◆ Supplied data
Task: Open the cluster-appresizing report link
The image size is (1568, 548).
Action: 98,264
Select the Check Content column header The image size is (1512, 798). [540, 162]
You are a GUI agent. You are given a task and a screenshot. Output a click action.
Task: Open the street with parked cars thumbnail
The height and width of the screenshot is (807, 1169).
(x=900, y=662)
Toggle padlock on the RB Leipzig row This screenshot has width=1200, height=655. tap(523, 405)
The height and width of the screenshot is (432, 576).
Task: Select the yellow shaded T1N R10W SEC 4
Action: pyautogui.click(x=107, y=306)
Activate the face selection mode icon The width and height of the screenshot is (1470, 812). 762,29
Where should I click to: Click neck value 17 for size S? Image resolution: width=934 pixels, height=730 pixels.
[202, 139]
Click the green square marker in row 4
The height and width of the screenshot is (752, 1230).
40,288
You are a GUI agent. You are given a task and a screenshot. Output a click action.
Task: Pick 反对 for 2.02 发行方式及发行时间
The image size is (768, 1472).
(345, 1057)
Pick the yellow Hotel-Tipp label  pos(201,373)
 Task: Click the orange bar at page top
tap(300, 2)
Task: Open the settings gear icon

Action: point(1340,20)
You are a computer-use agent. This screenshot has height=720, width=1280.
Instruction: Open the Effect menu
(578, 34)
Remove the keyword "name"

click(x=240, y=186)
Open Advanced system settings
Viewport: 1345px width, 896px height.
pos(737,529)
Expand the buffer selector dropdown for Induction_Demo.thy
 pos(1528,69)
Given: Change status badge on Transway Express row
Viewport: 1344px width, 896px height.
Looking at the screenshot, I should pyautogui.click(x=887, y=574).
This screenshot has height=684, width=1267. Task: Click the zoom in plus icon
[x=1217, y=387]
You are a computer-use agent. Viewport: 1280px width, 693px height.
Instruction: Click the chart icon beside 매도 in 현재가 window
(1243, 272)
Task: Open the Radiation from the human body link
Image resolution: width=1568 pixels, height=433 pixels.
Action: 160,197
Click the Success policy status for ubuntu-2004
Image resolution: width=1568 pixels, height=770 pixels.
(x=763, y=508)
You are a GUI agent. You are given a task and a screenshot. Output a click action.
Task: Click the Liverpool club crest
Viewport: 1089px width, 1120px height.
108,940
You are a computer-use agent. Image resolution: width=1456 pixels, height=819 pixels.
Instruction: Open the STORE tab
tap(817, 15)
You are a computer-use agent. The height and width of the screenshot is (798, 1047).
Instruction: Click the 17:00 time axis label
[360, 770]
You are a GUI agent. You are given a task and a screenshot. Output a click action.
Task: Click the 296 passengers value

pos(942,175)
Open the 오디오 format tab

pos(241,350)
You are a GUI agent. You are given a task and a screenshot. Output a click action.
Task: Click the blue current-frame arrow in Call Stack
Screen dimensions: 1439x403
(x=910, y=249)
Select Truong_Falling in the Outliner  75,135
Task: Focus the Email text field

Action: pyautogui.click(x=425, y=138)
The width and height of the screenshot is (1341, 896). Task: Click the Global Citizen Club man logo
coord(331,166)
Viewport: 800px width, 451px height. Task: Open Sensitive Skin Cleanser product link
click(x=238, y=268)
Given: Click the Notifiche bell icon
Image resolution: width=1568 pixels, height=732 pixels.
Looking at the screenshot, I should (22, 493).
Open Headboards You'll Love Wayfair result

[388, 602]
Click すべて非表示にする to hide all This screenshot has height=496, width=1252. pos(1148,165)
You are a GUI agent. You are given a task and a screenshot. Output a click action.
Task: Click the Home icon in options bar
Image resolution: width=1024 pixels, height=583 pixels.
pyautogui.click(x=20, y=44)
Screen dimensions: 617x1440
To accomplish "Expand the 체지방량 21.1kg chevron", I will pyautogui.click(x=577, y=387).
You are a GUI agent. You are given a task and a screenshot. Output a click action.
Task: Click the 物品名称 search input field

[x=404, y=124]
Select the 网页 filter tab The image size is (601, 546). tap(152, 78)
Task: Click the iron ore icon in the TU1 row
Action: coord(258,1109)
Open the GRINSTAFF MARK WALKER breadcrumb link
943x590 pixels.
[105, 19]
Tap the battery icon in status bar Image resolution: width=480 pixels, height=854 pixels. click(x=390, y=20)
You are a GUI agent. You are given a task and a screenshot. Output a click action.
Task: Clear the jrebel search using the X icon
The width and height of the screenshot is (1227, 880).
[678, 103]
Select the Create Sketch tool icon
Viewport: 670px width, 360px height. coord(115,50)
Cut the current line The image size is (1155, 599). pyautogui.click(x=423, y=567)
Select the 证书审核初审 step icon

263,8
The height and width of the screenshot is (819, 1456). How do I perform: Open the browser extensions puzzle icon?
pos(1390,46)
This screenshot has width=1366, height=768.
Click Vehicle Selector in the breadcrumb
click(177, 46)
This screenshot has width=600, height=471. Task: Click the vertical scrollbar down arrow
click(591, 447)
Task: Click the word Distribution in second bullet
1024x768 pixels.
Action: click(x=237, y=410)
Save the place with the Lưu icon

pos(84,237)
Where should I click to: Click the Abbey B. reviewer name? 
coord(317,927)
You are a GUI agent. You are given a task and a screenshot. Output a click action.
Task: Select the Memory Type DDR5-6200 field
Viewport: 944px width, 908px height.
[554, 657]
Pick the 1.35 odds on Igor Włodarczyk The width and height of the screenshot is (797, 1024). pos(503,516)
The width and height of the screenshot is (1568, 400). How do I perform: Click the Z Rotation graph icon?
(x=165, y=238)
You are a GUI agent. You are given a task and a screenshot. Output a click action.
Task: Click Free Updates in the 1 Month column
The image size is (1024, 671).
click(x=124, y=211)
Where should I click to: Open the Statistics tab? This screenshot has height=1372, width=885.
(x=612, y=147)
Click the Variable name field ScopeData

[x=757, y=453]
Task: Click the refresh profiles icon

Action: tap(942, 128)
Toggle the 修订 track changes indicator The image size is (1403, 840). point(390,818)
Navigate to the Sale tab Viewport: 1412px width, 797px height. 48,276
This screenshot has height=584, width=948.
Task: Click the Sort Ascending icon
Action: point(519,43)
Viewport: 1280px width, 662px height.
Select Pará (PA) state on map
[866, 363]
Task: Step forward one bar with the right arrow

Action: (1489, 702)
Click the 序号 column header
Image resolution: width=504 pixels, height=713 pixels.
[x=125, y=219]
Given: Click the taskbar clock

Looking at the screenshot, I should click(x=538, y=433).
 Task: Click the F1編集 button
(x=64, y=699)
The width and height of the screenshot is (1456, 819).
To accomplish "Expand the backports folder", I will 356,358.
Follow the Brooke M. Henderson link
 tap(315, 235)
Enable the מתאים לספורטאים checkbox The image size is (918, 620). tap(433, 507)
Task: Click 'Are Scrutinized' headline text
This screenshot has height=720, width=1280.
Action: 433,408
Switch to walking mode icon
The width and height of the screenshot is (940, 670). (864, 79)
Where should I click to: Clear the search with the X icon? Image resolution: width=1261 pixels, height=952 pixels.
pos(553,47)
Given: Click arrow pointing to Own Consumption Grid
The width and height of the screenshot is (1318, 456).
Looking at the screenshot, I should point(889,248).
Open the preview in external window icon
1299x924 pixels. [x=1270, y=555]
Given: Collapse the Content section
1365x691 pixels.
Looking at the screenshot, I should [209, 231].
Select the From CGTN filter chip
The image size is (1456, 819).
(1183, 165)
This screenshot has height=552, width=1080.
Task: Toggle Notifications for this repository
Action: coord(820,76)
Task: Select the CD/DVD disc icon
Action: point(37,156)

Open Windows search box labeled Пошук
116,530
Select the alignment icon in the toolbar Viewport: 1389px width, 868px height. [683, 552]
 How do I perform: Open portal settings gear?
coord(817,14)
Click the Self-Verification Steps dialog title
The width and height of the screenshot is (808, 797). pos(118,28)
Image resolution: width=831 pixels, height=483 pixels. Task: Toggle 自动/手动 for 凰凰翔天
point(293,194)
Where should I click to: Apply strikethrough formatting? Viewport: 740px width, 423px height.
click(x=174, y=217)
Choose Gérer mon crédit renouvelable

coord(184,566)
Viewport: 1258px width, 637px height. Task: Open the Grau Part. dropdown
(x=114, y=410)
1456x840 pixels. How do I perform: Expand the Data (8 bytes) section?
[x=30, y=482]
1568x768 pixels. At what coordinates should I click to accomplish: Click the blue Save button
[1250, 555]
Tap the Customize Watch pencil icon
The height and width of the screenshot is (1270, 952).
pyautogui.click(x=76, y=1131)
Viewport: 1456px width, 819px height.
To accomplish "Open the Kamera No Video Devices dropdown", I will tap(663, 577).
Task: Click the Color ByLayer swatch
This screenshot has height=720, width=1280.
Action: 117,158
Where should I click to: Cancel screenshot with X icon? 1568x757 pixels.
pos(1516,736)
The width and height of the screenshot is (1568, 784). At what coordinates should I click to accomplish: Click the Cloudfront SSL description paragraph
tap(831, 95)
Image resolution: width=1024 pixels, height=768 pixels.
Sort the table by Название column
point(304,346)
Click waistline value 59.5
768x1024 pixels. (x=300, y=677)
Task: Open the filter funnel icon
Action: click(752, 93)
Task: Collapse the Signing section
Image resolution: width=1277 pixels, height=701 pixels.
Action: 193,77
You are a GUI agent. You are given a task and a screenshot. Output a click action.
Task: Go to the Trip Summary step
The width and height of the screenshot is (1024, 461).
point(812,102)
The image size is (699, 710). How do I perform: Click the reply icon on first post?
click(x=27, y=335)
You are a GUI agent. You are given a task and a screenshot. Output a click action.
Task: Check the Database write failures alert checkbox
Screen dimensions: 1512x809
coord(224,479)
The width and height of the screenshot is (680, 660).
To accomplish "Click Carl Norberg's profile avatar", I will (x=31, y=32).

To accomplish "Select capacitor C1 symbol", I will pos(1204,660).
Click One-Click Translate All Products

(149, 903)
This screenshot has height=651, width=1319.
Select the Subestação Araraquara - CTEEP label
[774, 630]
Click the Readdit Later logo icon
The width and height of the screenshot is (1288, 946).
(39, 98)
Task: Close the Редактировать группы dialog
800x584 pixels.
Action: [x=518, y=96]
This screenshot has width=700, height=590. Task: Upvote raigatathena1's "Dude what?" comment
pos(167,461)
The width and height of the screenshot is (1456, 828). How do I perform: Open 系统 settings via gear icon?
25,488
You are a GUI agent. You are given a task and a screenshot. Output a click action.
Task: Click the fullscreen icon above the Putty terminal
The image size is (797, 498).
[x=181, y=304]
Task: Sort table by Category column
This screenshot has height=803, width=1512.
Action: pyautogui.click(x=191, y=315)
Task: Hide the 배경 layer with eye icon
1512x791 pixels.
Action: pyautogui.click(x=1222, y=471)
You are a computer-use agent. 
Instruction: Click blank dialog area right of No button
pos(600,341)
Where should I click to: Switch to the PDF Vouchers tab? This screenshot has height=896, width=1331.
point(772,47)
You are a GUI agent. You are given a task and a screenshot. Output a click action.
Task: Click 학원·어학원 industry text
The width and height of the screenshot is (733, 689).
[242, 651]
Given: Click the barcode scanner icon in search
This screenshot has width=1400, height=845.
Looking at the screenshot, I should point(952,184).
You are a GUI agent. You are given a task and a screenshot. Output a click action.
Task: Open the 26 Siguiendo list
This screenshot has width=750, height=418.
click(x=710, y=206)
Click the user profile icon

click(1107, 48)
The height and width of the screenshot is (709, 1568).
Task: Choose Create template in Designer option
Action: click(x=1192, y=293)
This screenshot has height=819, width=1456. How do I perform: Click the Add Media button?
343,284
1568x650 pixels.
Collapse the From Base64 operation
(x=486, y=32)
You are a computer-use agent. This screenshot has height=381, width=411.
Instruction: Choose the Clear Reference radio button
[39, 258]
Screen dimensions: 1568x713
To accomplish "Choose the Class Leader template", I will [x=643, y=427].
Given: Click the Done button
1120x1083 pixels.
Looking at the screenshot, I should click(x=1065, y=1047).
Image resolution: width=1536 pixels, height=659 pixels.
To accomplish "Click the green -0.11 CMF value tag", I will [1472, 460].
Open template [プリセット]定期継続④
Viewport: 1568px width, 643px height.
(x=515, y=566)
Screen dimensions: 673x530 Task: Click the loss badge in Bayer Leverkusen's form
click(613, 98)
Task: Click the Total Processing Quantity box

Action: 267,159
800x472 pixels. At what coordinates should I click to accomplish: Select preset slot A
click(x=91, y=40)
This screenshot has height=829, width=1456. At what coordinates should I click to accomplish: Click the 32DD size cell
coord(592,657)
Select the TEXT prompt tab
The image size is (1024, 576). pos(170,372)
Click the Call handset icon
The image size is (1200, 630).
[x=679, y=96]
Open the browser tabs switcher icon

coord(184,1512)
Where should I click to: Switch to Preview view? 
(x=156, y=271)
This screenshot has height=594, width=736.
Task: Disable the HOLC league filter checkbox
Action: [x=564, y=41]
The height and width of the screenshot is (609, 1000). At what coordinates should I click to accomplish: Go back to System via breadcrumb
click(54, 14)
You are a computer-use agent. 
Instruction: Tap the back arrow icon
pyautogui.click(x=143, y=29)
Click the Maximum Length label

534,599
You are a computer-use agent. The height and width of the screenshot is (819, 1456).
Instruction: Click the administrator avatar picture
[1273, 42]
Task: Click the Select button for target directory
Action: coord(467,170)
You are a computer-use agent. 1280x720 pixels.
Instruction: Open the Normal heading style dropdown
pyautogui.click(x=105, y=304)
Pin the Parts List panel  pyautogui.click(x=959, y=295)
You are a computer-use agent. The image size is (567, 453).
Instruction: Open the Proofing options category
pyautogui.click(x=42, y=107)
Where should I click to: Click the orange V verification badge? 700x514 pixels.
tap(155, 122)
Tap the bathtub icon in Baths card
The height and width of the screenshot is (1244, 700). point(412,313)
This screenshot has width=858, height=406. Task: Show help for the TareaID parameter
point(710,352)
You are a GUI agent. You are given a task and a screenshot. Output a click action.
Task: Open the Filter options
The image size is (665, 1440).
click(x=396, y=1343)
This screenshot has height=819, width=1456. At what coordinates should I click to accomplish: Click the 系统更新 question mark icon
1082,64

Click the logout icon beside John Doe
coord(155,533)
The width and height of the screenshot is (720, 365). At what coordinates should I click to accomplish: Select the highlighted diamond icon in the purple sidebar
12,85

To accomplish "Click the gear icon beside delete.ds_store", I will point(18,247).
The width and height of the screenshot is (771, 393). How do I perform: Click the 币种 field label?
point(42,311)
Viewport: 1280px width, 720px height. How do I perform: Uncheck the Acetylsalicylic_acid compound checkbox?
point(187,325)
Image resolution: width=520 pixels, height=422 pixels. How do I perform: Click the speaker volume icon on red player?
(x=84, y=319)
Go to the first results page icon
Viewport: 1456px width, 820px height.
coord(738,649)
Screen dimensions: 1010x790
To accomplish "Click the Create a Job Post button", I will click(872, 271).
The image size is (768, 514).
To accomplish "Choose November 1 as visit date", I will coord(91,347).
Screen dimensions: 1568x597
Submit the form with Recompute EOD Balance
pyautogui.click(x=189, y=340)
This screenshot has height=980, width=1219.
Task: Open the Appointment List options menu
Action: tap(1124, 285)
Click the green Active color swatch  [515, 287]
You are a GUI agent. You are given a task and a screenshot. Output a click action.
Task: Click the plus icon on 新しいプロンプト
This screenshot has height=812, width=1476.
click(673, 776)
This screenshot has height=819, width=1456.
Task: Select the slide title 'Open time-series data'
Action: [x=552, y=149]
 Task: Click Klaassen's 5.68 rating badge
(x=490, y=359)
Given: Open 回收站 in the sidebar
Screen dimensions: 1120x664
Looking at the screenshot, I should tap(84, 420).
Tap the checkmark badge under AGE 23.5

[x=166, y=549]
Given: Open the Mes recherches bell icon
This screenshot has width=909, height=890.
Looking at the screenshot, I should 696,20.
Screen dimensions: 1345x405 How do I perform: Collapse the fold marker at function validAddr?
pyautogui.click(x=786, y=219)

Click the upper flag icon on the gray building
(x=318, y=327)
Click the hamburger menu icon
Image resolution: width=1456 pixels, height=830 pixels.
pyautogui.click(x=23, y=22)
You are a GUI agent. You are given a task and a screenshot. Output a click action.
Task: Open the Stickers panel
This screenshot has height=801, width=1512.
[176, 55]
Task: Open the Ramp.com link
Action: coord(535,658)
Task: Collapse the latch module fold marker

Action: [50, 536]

◆ Short task
Gather every line of the records above that contains the string "Expand", matching case exactly.

◆ Correct output
Expand the buffer selector dropdown for Induction_Demo.thy
To accomplish "Expand the 체지방량 21.1kg chevron", I will pyautogui.click(x=577, y=387).
To accomplish "Expand the backports folder", I will 356,358.
1456x840 pixels. How do I perform: Expand the Data (8 bytes) section?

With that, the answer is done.